* _About this exercise_
Print nothing beyond the line with "Task: Open Fortgeschritten advanced options": every line from the beginning of the data up to it, that line included, and no pictures.

* _Dataset content_
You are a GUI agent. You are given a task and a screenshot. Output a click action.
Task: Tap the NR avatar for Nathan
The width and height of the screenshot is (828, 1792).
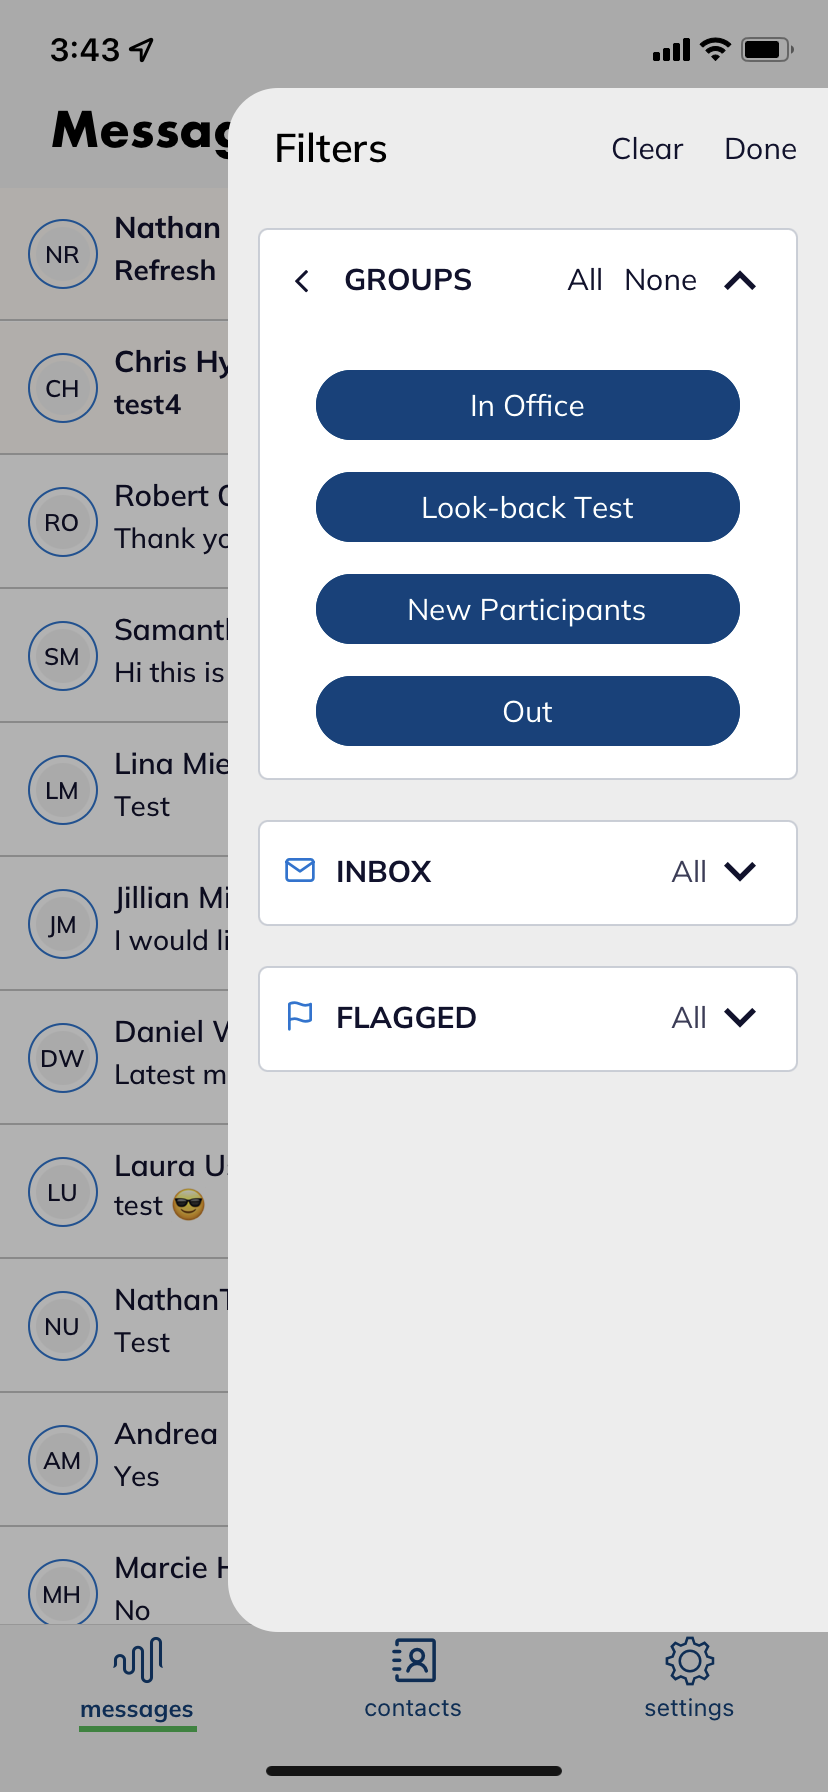coord(62,255)
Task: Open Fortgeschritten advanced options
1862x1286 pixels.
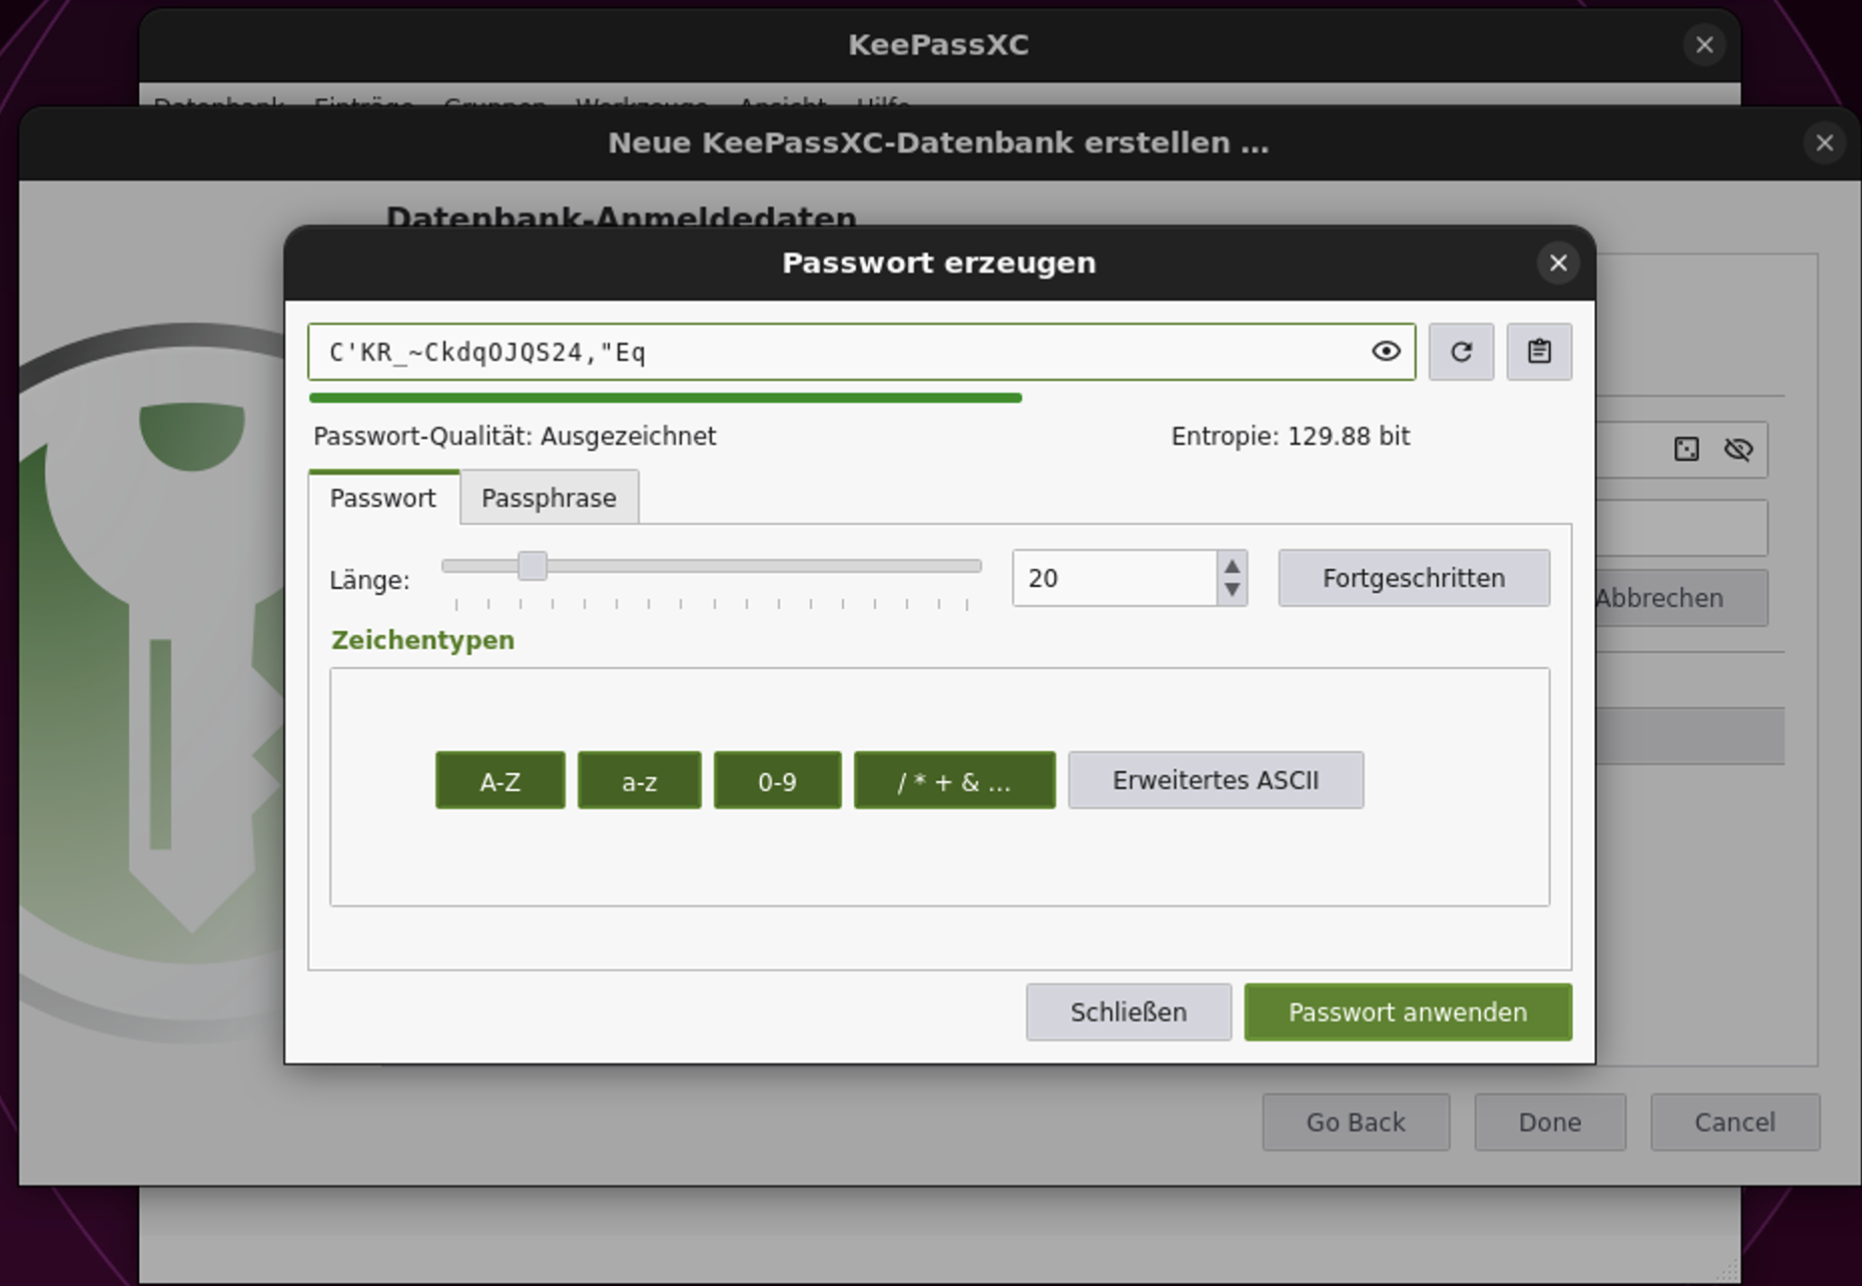Action: tap(1413, 578)
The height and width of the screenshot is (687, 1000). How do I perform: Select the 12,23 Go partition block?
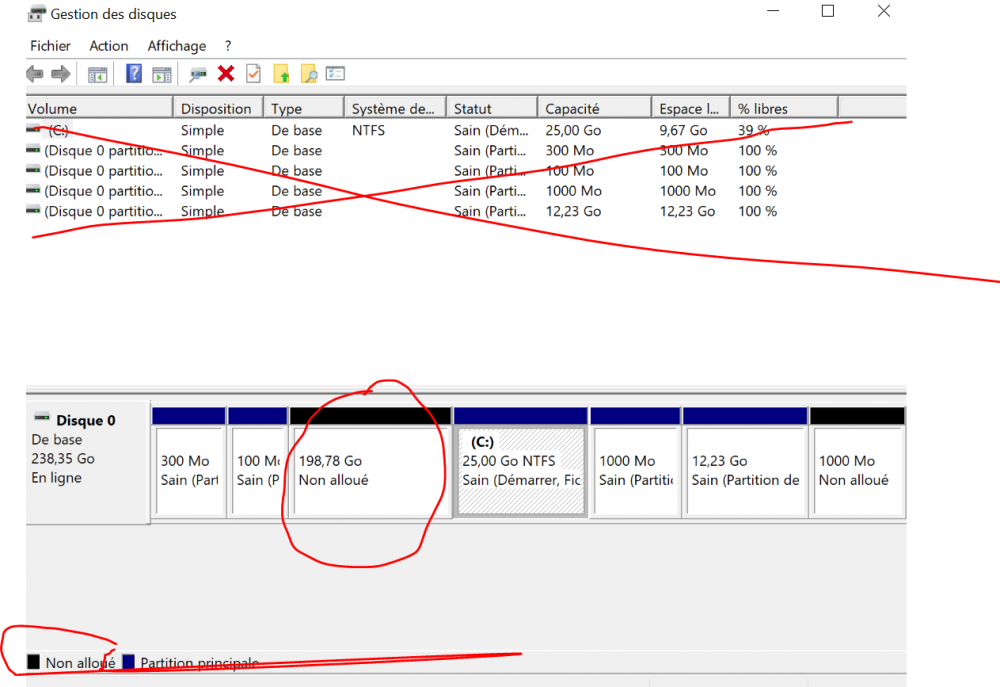[744, 471]
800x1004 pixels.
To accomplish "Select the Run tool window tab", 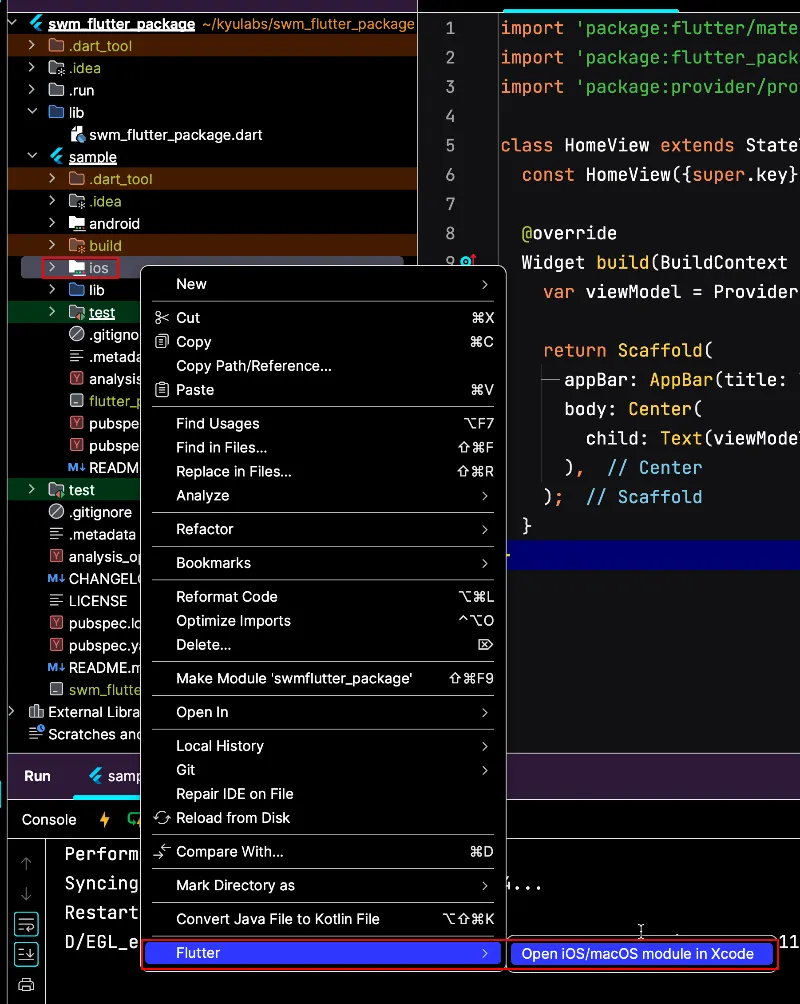I will (37, 776).
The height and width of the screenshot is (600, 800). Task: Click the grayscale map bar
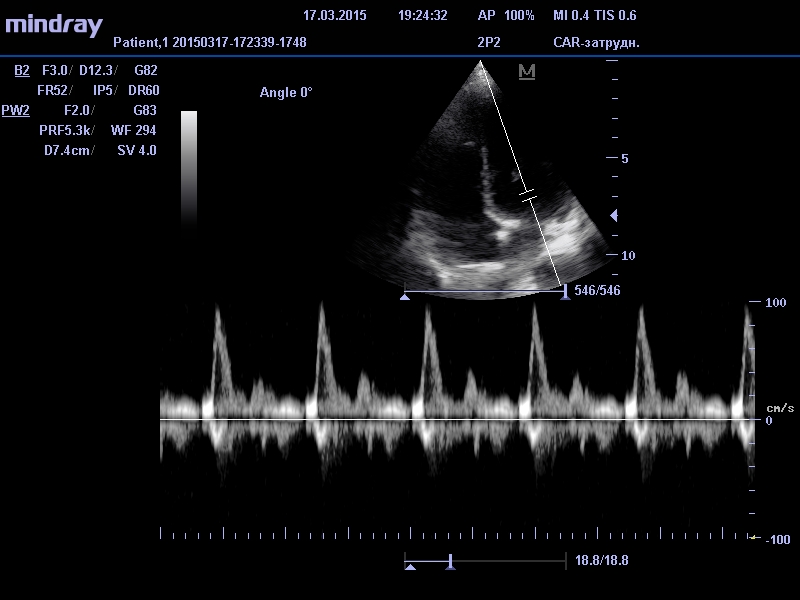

* _Answer box_
You are a GUI agent. You are given a task and a screenshot. Output a click action.
Task: Tap the NR avatar for Nathan
The width and height of the screenshot is (828, 1792).
coord(62,255)
Task: Open Fortgeschritten advanced options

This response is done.